Over the last few months I have witnessed many fellow Orthognathic Surgery Bloggers go through their surgery and come out on the other side happy. It has been a real pleasure and certainly an eye opener to be able to witness and follow individuals journeys through surgery and recovery and life after. I'm just getting a bit excited I guess about the prospect of me having a lovely bite, being able to eat and speak properly, not having jaw ache all the time, not worrying about pictures being taken, feeling horrible about my face, worrying if I'm going to be subjected to a nasty comment today and being able to bite into and through things!

So my constant assessing and obsessing over my teeth and any slight movement is just because I'm so excited to be normal and to be able to enjoy all the things that many people do everyday without a second thought. Upon reflection, maybe getting the ruler out at work was a tad bit too far, but at the time it was a really good idea! It didn't work anyway, the ruler was too big!

Here are some current pics of my lovely underbite! I've been in braces for over 5 months now and my teeth have moved so much. I'm gradually getting closer to being ready for my double jaw surgery to correct my underbite. I cant wait to get rid of it!

5.5 Months in braces

Straight teeth, top front teeth gap is closed, but bottom teeth have developed one?

Please mind the underbite!

I'm sure that gap between my two bottom teeth is there for a reason, I hope!?



Tuesday 6 November 2012

The Joys of Braces - Age Identity Crisis

Ahhhhh yes, the good old double take, puzzled look, confused brow, searching eyes for a clear indication of age. The braces do it every time, throws people of track, they assess your age, then you open your mouth and those little shiny brackets dazzle them and all of sudden your 16? No, 14? Ummm 18? 20? No, 15?
I was all of the above at some point, but now I'm a 24 year old with braces. It is surprising how many people struggle with age assessing me.

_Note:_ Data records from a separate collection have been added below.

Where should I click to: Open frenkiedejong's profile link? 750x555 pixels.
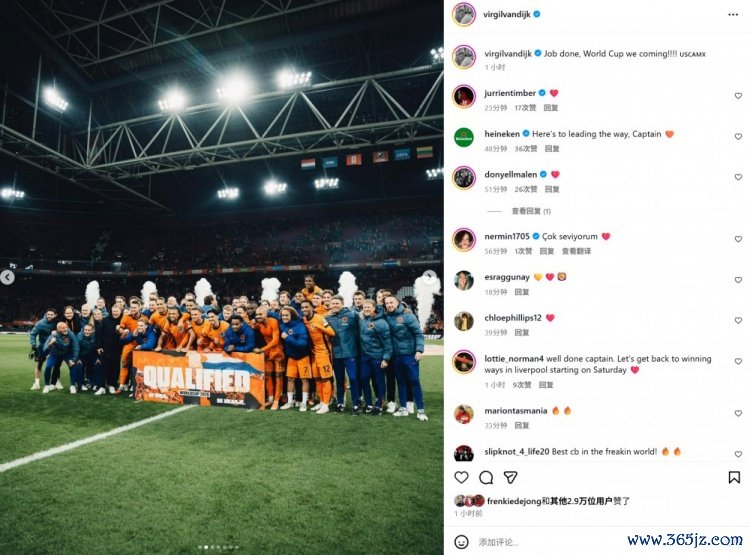point(514,501)
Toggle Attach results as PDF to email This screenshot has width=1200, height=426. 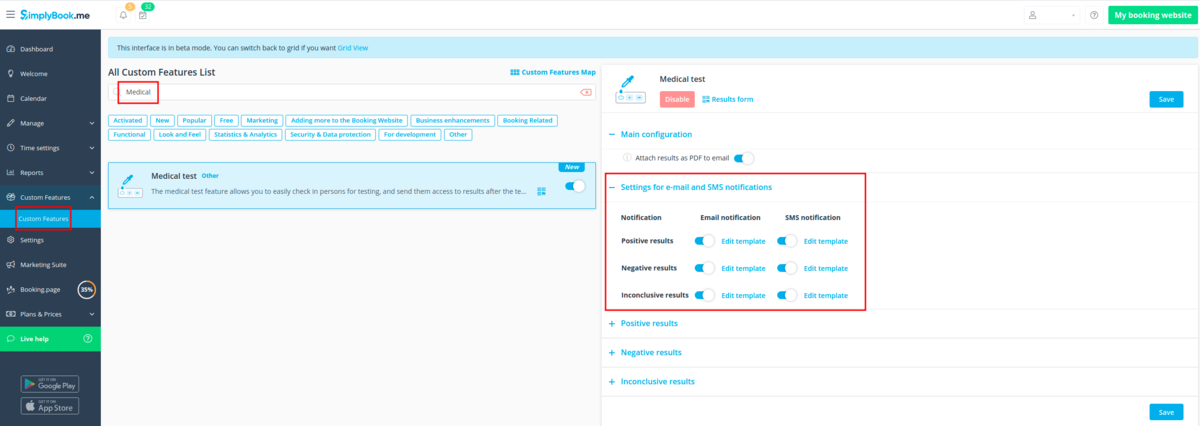743,158
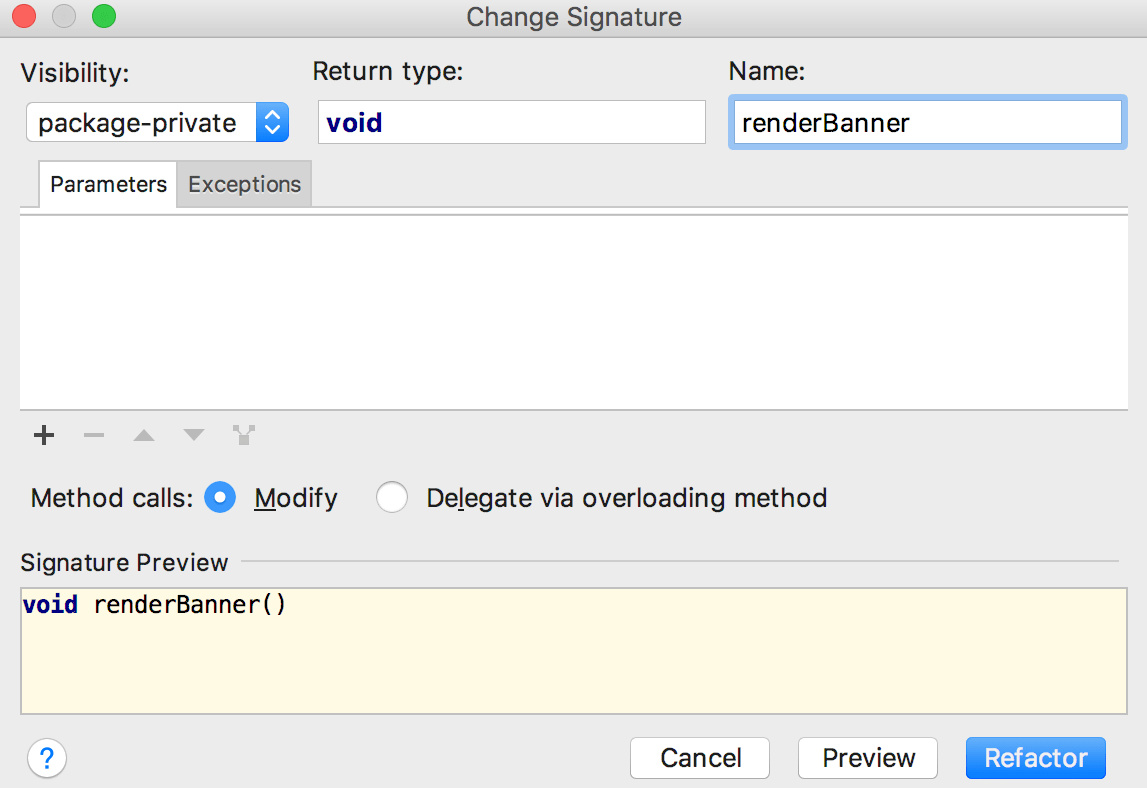Click the move parameter up arrow icon
Screen dimensions: 1147x788
click(x=144, y=435)
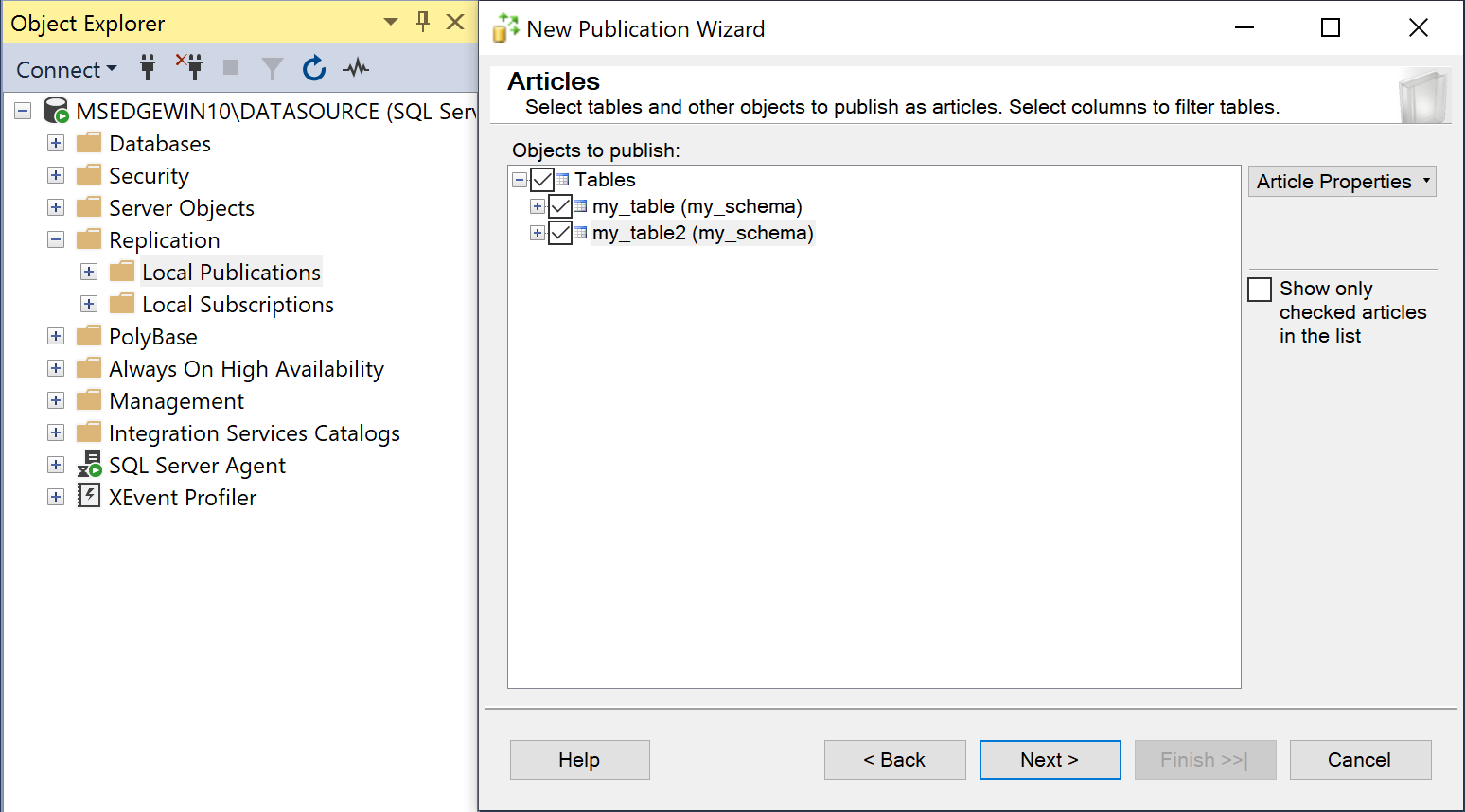The image size is (1465, 812).
Task: Select the Local Publications folder
Action: (x=231, y=272)
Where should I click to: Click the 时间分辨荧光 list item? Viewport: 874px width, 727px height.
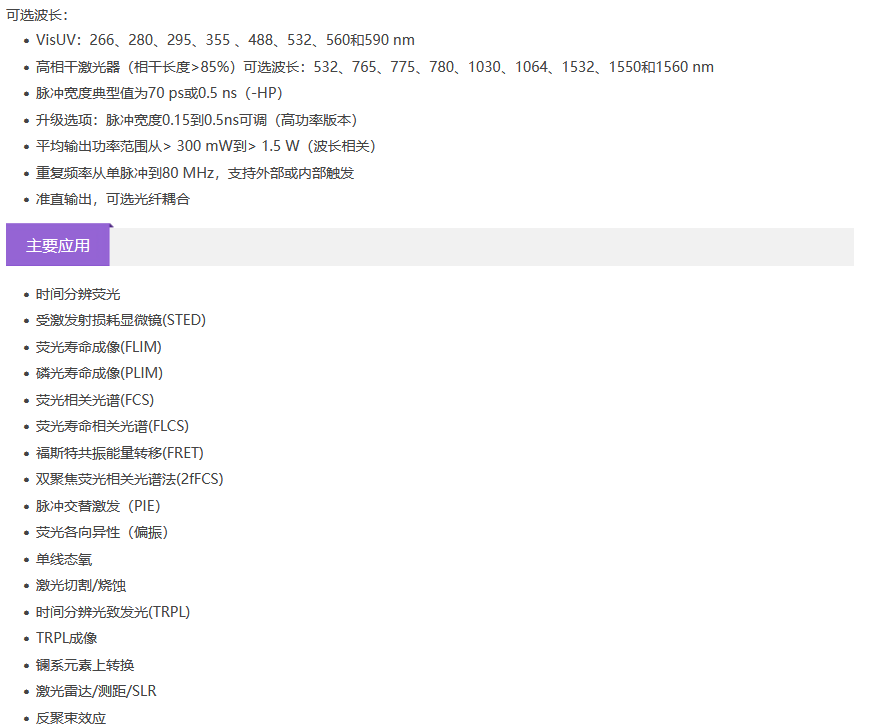pyautogui.click(x=78, y=294)

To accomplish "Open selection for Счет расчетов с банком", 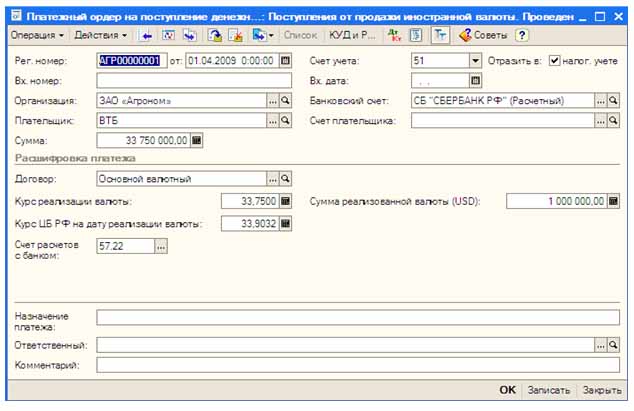I will coord(161,246).
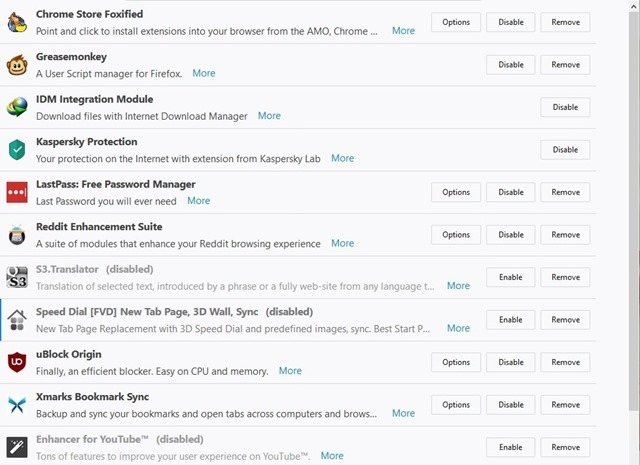Open Options for Xmarks Bookmark Sync
Viewport: 640px width, 465px height.
pos(455,405)
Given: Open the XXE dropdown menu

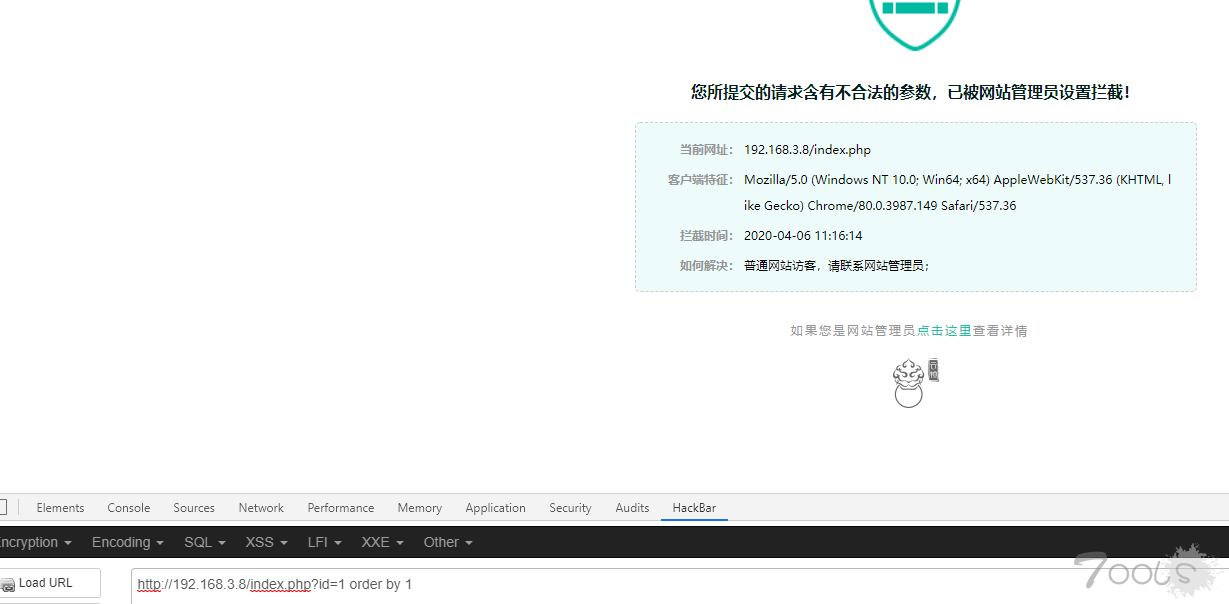Looking at the screenshot, I should pos(382,542).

For example at a recent trip to my local contraception clinic I was discussing with a nurse how much easier the clinic is for me to get to and to be been seen by a nurse rather than trying to get in at my doctors. The Conversation went something like this;

Nurse: "Yes it must be difficult trying to get an appointment outside of school, I don't suppose you can just leave a lesson can you." 
Me : "School? I don't go to school." 
Nurse: "Oh sorry, do you go to college then, a lot of young people I see prefer to go to colleges now rather than staying on at school"
Me: "No, I work full time, I'm 24, I finished school a while ago."
Nurse: "Oh god, sorry. I thought you were younger than that what with the..... you look younger than 24, I wish I looked so young!" 
Me: "It's ok, you're not the first"
Nurse: "Oh yes look, here's your date of birth, 1988, yes 24"


The rest of the appointment was rather awkward to say the least, but it happens to a lot of people. Braces are just something that people associate with young people, children and teenagers, like grey hair with old people.

You rarely see or hear about adults with braces, particularly in the UK and braces are often portrayed in films, TV and other media as part of the nerdy/geeky teenager stereotype role (along with glasses and spots). Well not any more! Not while they are attached to my teeth!